--- 任务要求 ---
[a] 在讲 Kubernetes Pod 调度的文章里,nodeName 示例把 Pod 直接指定到了哪个节点上?
[b] 请原样复述这篇 Kubernetes Pod 调度文章中以“nodeName:指定节点”开头、以“空间,而是和宿主机共享网络。”结尾的那一段。

--- 选定文本 ---
• • • •

引言
在Kubernetes集群中,Pod的调度是核心功能之一。调度器(kube-scheduler)负责为新创建的Pod寻找最合适的节点,确保集群资源得到高效利用。在这里帅逼作者将深入探讨Pod调度的各种机制,从基础字段到高级调度策略,由简单到复杂,全面详细解析Kubernetes调度系统。
nodeName:指定节点
- nodeName:最直接的调度方式,强制Pod调度运行在指定节点上
apiVersion: v1
kind: Pod
metadata:
name: nginx-pod
spec:
nodeName: worker53 # 直接指定节点名称
containers:
- name: nginx
image: nginx:1.23
hostNetwork与hostPort:节点网络配置
hostNetwork示例
- hostNetwork:不为Pod分配新的网络名称空间,而是和宿主机共享网络。

• • • •

--- 数据内容 ---
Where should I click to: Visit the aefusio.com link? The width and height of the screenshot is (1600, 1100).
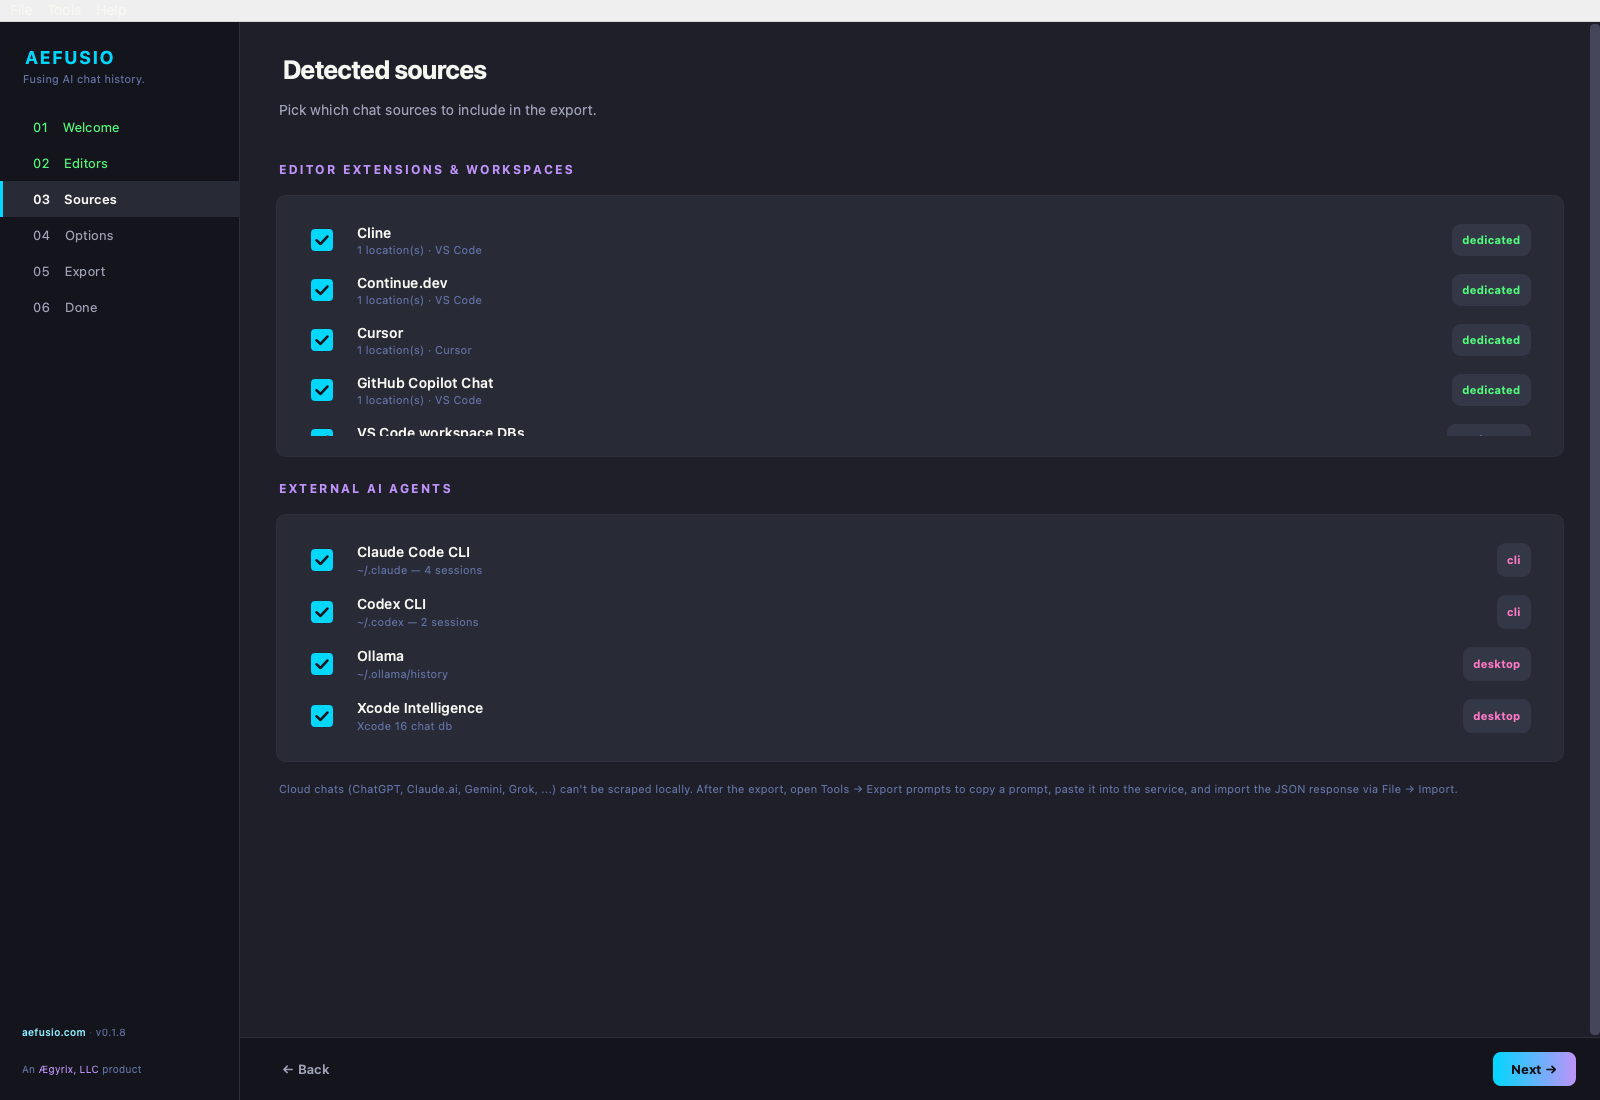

• • • •

--- 参考答案 ---
[a] worker53

[b]
nodeName:指定节点
- nodeName:最直接的调度方式,强制Pod调度运行在指定节点上
apiVersion: v1
kind: Pod
metadata:
name: nginx-pod
spec:
nodeName: worker53 # 直接指定节点名称
containers:
- name: nginx
image: nginx:1.23
hostNetwork与hostPort:节点网络配置
hostNetwork示例
- hostNetwork:不为Pod分配新的网络名称空间,而是和宿主机共享网络。